Sunday, February 06, 2005

Further Musings on the Nature of Rurality

One beauty of living a rural existence is the quality of the characters you meet. Urban dwellers on the other hand - stuck between commuting and hockey practice - rarely encounter their cul-de-sac compatriots and thus miss the opportunity to indulge in their peculiar conformist quirks. Personally, I feel somewhat blessed in this regard.

In contrast to urbanity, the space factors of rural life force one to combine neighbourhood and friendship. Unlike urban areas, rural kids grow up together. You have to attend the same school, play on the same hockey team and are forced to more or less get along and compromise - there is only one social circle after all. There is no room for labels like the 'goth', 'nerd' or 'jock' crowd so often emblematic of high school existence. I am convinced that this great social compromise of growing up rural - combined with the excessive drunkenness and drug abuse - is exactly what leads to the proliferation of odd loveable characters so famously portrayed in the Wingfield series of plays.

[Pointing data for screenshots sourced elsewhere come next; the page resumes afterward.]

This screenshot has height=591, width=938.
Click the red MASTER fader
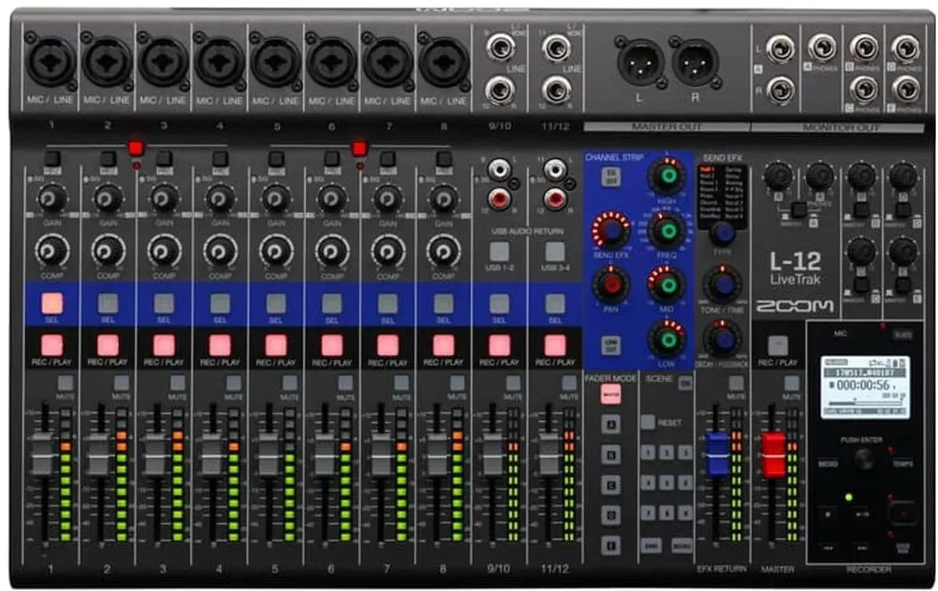coord(773,455)
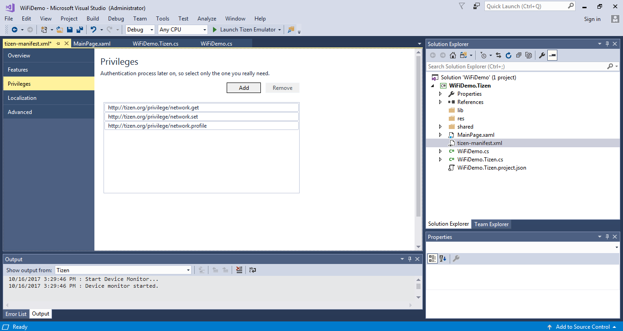The image size is (623, 331).
Task: Open Properties wrench in Solution Explorer toolbar
Action: coord(542,56)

On my concession alone live a cast of characters fit for any drama. My favourite is my buddy Lyle, who is basically a hermit and lives by choice in a condemned house without electricity with his mother who makes incessant fun of him because of his lisp. He refuses to drive and thus has to bike to town. When passing him on the road, this 65 year old man promptly throws his bike in the ditch and races for cover. He's not afraid of getting hit, rather he's afraid that someone he knows might stop and offer him a lift. Occasionally though, he does show up at our house unannounced for dinner and a bath - as he does with everyone up and down the road - and nobody particularly minds. From bearded mountain men to Steam Thresher enthusiasts, he's merely one of a multitude of interesting sort that make up the eastern townships of the County.

Of all the characters of the townships, the most interesting to a wider audience - as the only one with a web presence - has to be Larry Towell. He lives in an unassuming ramshackle farm house dating from the 1830s on the banks of the Sydenham River and travels only as necessary, yet is a full member of the world's most prestigious guild of photographers founded by such notables as Robert Capa, Henri Cartier-Bresson and Chim. A resident of the Sydenham valley since birth, Towell's work - which includes the Townships, West Bank, Mexican Mennonites, and El Salvador - has led to being published in the New York Times and Life. In true township form, he remains as doggedly unconventional as they come, choosing to wear his legendary straw hat and suspenders wherever he goes - including board meetings.

My first encounter with him was as a 12 year old when I stayed for a weekend at his house visiting his son Moses. The Persian Gulf war was on and he proceeded to grill me on the illegitimacy of it all:

"War is wrong. You can't justify it."

Those words remain imprinted on my brain. Can't say he's not right, it's just that it was indeed heavy stuff for a youngin'.

The crux of Towell's work is based on 'landlessness'. He's lived with and documented the Sandistas in Nicaragua and the rebels in El Salvador.

'Assignment editors tend to think of Towell when a story fits into what he calls "the culture of resistance." Experiences in Latin America, photographing Sandanistan resistance to the Contras in Nicaragua, then working with the relatives of the disappeared in Honduras, established Towell as a photographer who could express not just the violence, but the resilience of people and their struggle to maintain personal identity and home.'

“The Land makes people into who they are, and when they lose it, they lose their identity.”

The same could be said for all of us... whether in El Salvador or the Townships. The land is indeed what makes people into who they are, and as Towell suggests, forms their identity. It is the experiences of our physical world that sculpt our reality in terms of how we live and interact and subsequently the realities of urbanites and a ruralites are dichotomous because of it. However, economic pressures coupled with urbanization is quickly eroding the unique culture of Rural Canada. With urbanization comes standardization and conformity. It also brings about the elimination of the hallmarks of the true rural identity - tight-knit communities and the embracing of unconventional characters like my buddy Lyle.